In 2010, Dr. Glasspool’s team reported that rising atmospheric heat could have increased wildfire activity in a number of ways. For instance, the warmth could have generated thunderstorms with more frequent lightning strikes, the leading natural cause of wildfires both in deep time and today. Just 1 degree Celsius of warming can increase rates of lightning by some 40 percent, according to a study out of Imperial College London. This may partly explain why wildfires were so widespread at the end of the Triassic, Dr. Glasspool said.

The fossil record also indicates that plants with small, narrow leaves became more common as temperatures rose, while species with broader leaves largely disappeared from the landscape. This, his team reported, was most likely a response to the warmth, since smaller leaves can rid themselves of heat more easily than larger leaves can.

The small-leaved species would have fueled more intense fires, much as ripped-up shreds of paper burn faster than intact ones. “They dried more rapidly and were more combustible,” Dr. Glasspool said.

More combustible plants, more smoke and more carbon dioxide in the atmosphere would have further warmed Earth, perhaps fueling more flames, more changes in vegetation and more intense thunderstorms — a positive feedback loop not unlike what seems to be playing out today.

The rock record provides a sense of how long ecosystems might take to recover after such perturbations. Deposits from the end-Permian mass extinction — a period of warming some 252 million years ago that marked the greatest loss of life in all of Earth’s history — suggest that charred wetlands took millions of years to recover after drying out and burning.

“Let’s hope we don’t re-enact that,” said Chris Mays, a paleontologist at University College Cork in Ireland who published studies on these deposits in 2022.

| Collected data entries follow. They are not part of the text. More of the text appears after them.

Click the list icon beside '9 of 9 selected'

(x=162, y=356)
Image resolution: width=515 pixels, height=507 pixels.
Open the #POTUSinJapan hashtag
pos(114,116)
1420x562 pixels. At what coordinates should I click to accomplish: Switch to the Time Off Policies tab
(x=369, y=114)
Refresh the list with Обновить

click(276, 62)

Modern global temperatures have increased far less than they did back then — just 1.1 degree Celsius since 1880, compared with some 10 degrees Celsius during the tens of thousands of years of the end-Permian extinction. But the rates of change today far surpass those of the past. This fast-paced warming has already made wetlands more prone to fire: The Pantanal region of South America, 42 million acres of tropical wetland, has begun seasonally burning at alarming rates. Deposits from the end-Permian offer a sobering view of what might happen should climate change continue unabated.

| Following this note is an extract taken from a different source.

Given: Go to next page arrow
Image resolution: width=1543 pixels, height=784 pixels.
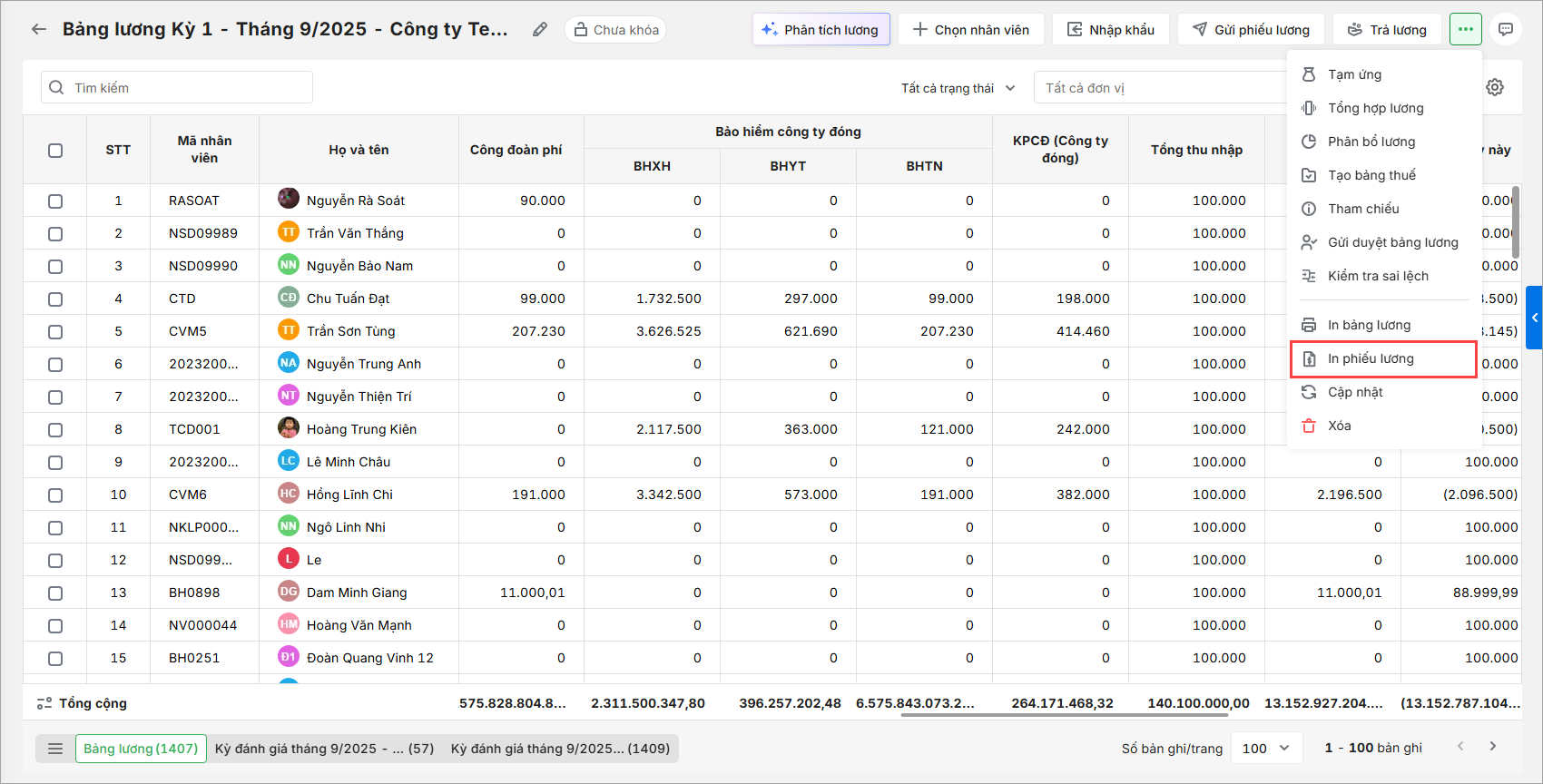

“There are a bunch of levers we can pull to prevent it from getting that bad,” Dr. Mays said. “But we use it as an absolute worst-case scenario.”

Sean Parks, a research ecologist with the U.S. Forest Service at the Rocky Mountain Research Station in Missoula, Mont., noted that the scope and severity of such fires are also the result of human behavior and land use practices, not just climate change.

Still, Dr. Parks said, studies of the geologic record and ancient climate patterns can help improve global climate models that inform land management decisions: “It is interesting and excellent background information.”

Fernanda Santos, a staff scientist at the Oak Ridge National Laboratory in Tennessee who studies modern fires in Alaska and works closely with climate modelers, agreed.

“I really value ancient data because they can give us this new perspective and new base line,” Dr. Santos said.